In conventional rotary cutting tools, the peripheral cutting edges are designed to be equally spaced in order to allow even loading on the tool body as a whole. For this reason, the flutes of conventional cutting tools are of the same size and shape which allows equal load distribution among the cutting edges.
In general, rotary cutting tools are designed with multiple flutes spaced symmetrically around the circumference of the tool where the flutes run along a partial length of the tool ending at the tool shank. The tool shank is the portion of the tool that is mounted in a machine tool and the fluted portion is the portion of the tool that engages the workpiece. The total number of flutes may vary, and the flutes may be formed to extend either parallel to the longitudinal rotational axis of the tool or more commonly to extend about the rotational axis as a helix.
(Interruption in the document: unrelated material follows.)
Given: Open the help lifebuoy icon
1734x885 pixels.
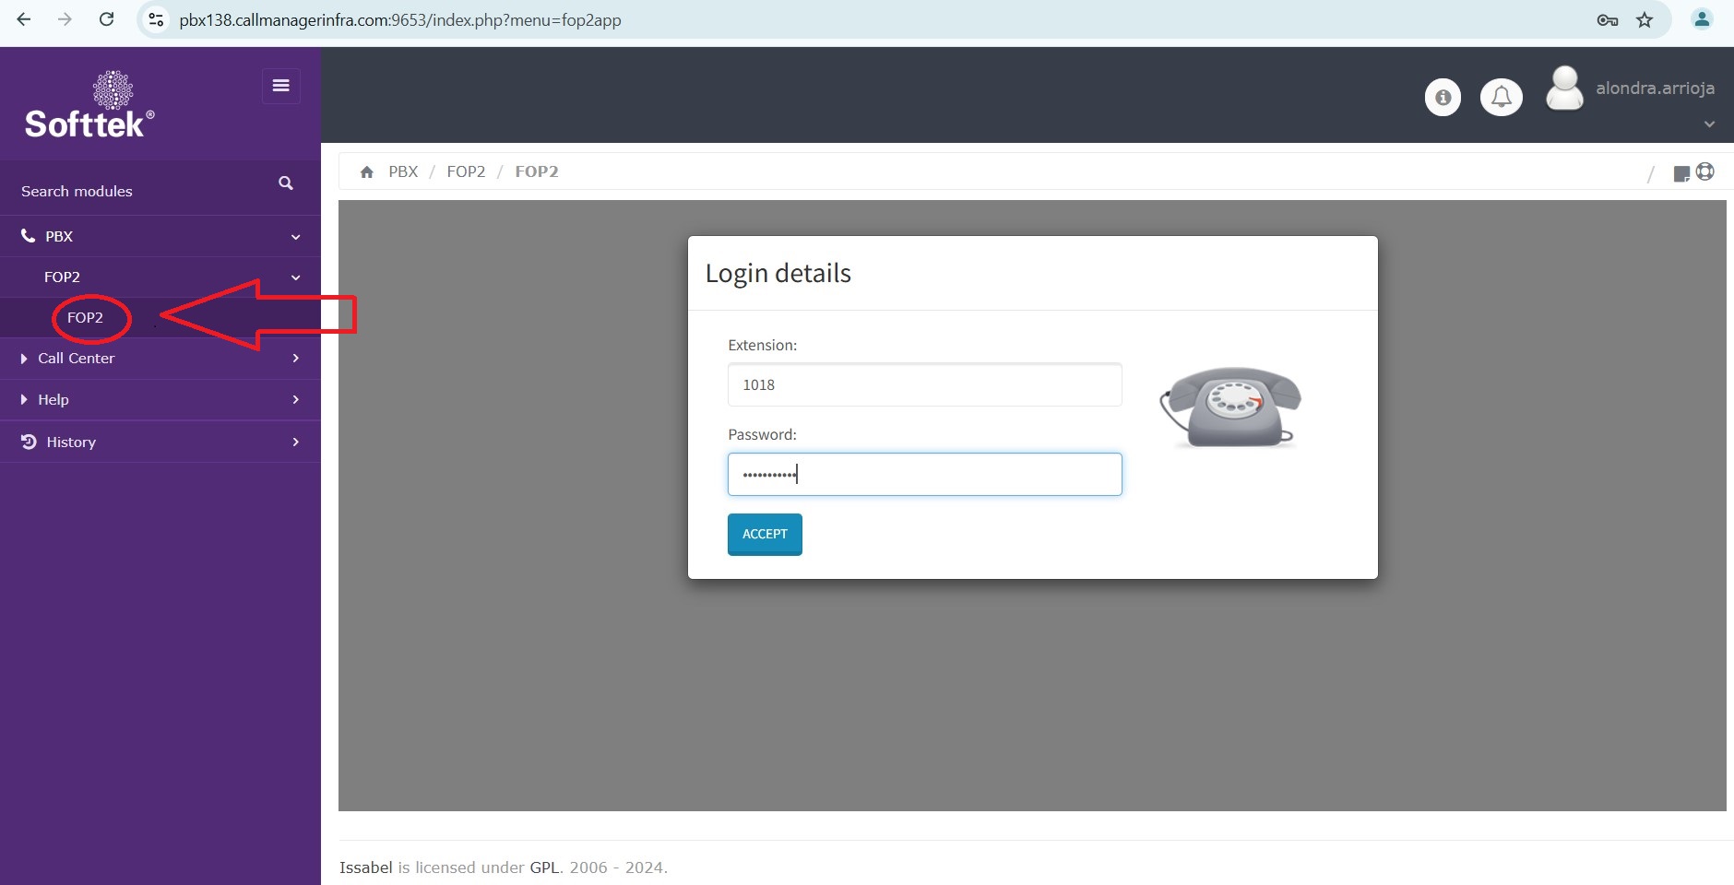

In a helical arrangement, the cutting edges defined by the flutes are each described by a “helix angle,” which is the angle formed by a line tangent to the helix and a line parallel to the rotational axis of the tool.
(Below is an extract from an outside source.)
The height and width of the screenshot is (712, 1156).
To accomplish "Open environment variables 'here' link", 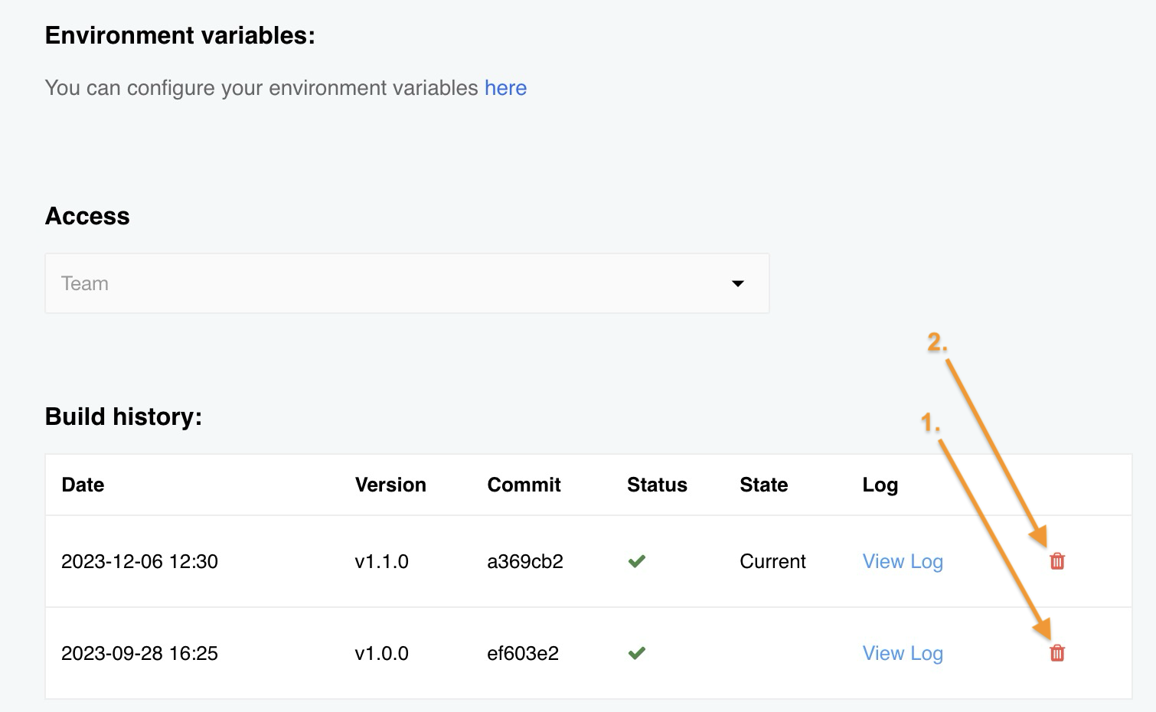I will 505,88.
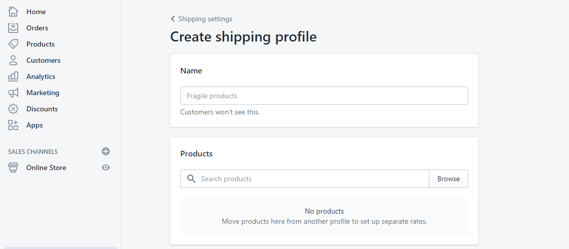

Conventional rotary cutting tools perform adequately at conventional speeds (RPM) and feeds, however, at speeds and feeds higher than conventional, which is desirable for productivity, considerable performance decay is experienced. This performance decay is directly attributable to the presence and magnitude of vibration, specifically resonant vibration, as cutting force increases. At increased speeds and/or feeds, conventional helical and straight-fluted tools induce resonance, whereby the action of the tool cutting a workpiece has a tendency to enhance potential oscillatory energy when the frequency of the oscillations matches the system's natural frequency of vibration (its resonant frequency) or a harmonic thereof. The occurrence of uncontrolled resonant vibration inevitably results in a condition commonly referred to as “chatter,” which results in poor tool performance both in terms of life expectancy and workpiece quality. This is an undesirable occurrence.
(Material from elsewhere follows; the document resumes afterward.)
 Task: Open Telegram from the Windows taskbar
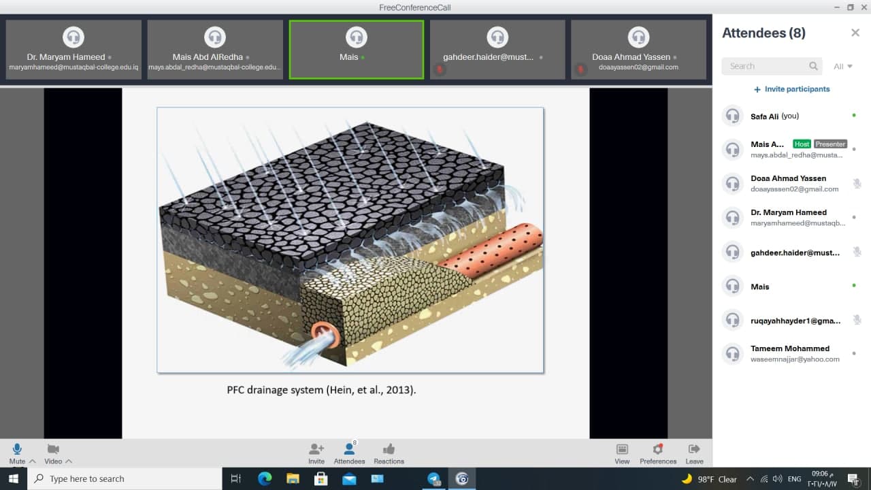[434, 478]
Several approaches to solving the problem of chatter attempt to minimize the occurrence and resultant effect of resonant frequency vibration. This is generally accomplished by creating an irregular form on or in the leading edge of the flutes, thereby interrupting the tendency of the system to create an uncontrolled oscillation. Additionally, these approaches may also include an asymmetrical arrangement of the flutes around the periphery (circumferential index) of the tool in order to further interrupt resonant frequency vibration. The ultimate goal of this activity is to prolong tool life by limiting the destructive characteristics of vibration at higher than conventional speeds and feeds. It is not desirable to alter rotational speeds of a machine tool and rate of advance speeds of a cutting tool as such steps may interfere with optimal productivity.